Wait a minute. If I was standing outside, how come I could hear the rain but not feel it?

I walked a little further out onto the porch. Off to the right, somewhere in the dark, I definitely heard water. It was a strange noise, though. It wasn’t a dripping sound, or a running sound. It didn’t sound like rain. It was more like a whooshing sound of water being forced out of something. It sounded a lot like a hose.

A hose! We hadn’t winterized the outside hose!! Visions of our house floating off its foundation and down the street filled my overactive imagination. As fast as I could in the dark, I clambered down the back steps, following the sound. It was definitely the hose. I banged on the back door until my husband came out. He got me a flashlight, and I crawled under the porch. Just as I thought, the hose extension we had put in that summer had burst.

I crawled all the way under the porch’s soggy belly to the main run, and turned it off. The whooshing of water stopped immediately. But now I was wet. My untainted house shoes were muddy. What a crappy turn of events. I was seriously beginning to doubt the wisdom of all this tidy-house foolishness.

Back inside, I took off my house shoes and wiped them down with a towel. There was a piece of glass stuck in the rubber heel of one. I dug it out and muttered some choice obscenities at the crock pot. But then I realized that, if I had not opened the back door that evening to shake out the rug, we probably would not have found out about the hose for a day or two. That would have been a lot more problematic than sweeping up some glass.

Just then, the girls came running in, shouting excitedly. In the process of putting on shoes (clean ones, from their closet, which they don’t normally wear), they found a piece from their favorite game. The piece had been missing for weeks and we hadn’t been able to play.

When I went to empty the vacuum cleaner canister to get rid of the last of the glass, I discovered that I had managed to suck up an ink pen, probably the day before when I swept DH’s office. The pen was lodged near the accessory hose and, had it gone any further, it would probably have ripped the hose or torn the HEPA filter – the single most expensive replacement part on the whole machine. If I had not just filled up the cannister with glass, it wouldn’t normally have been emptied for several days.

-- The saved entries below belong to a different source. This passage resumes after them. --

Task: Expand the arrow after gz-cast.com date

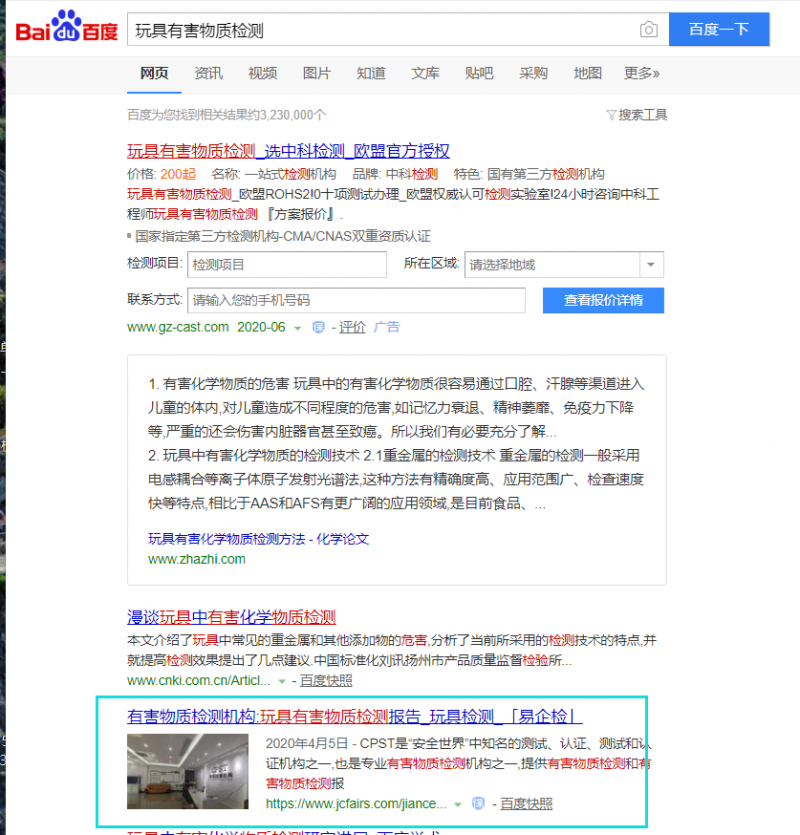Action: [297, 328]
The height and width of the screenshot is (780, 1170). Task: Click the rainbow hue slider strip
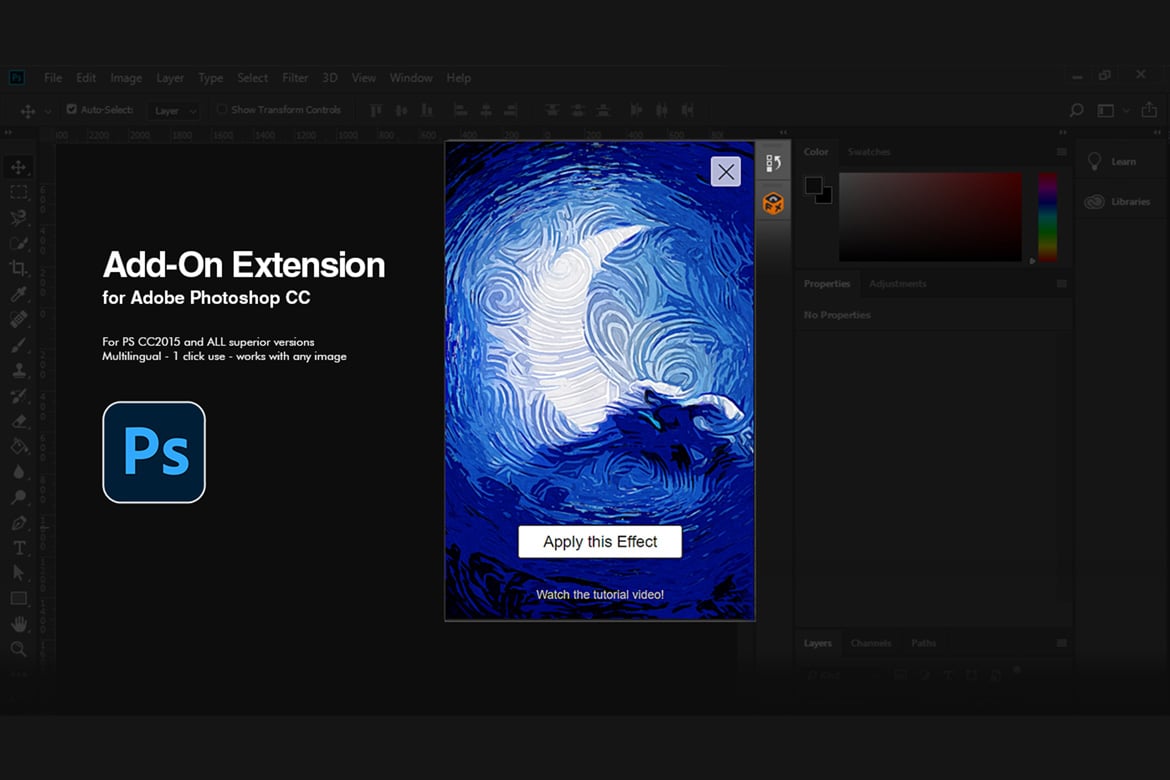[1048, 217]
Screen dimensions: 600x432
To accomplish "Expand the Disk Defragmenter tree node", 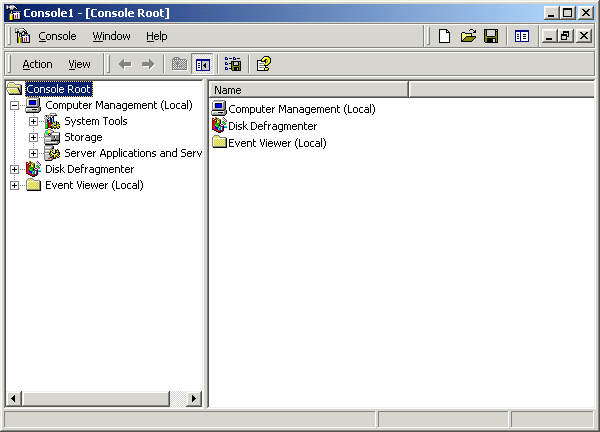I will click(x=14, y=169).
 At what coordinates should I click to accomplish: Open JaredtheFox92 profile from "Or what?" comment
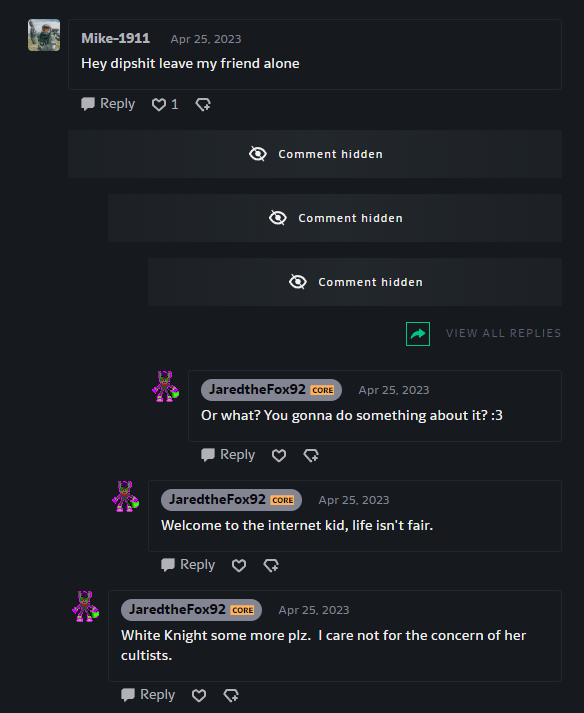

When I took the kitchen trash bag full of glass out to the garbage can outside, I saw that the letter I had put under the mailbox lid for the postman to pick up in the morning had fallen back into the box, meaning it wouldn’t have been mailed the next day. It was a time-sensitive bill.

Best of all, the whole incident inspired me to update my sorry neglected little blog. And now I can say I lived a parable (even if that’s not entirely accurate).

Another Hard-Learned Lesson

If you’re making a cream cheese frosting, and the recipe calls for one and one-half cups of powdered sugar, you should really make sure that your powdered sugar container contains powdered sugar and not BAKING SODA. They may look a lot alike but, trust me. They don’t taste ANYTHING alike.

Good fortune has smiled on us, however, in that my habit of tasting substances whilst they are still in the mixing bowl (and, in this case, NOT already on the cake) revealed the horrible, awful truth: that I had included a full cup and one-half of BAKING SODA, instead of powdered sugar, in my frosting. And, no it was not good.

Come on, universe- give me a collective EEEEEWWWWWWWWWWWWW. Because that’s what a cup and a half of baking soda beaten with butter and cream cheese tastes like. And, to make matters worse, there is no way short of a shot of vodka that you can clear that taste out of your mouth. (I know. I’ve tried.)

(Including the vodka part.)
The sad news is that there’s also no way of fixing this blunder, and I have now wasted two packages of cream cheese and two sticks of butter (not to mention one and one-half cups of baking soda), with no more cream cheese on hand to make a new batch, and thusly no frosting for my yummy banana cake. I shall have to improvise with some custardy filling kind of thing, and possibly a buttercream frosting. It’s not the same, but it’s a lot better than Baking Soda Frosting, that’s for sure.

Meanwhile, I’m off to make a new label for that cannister straightaway, although I’m fairly certain I won’t be making this mistake again in the very near future.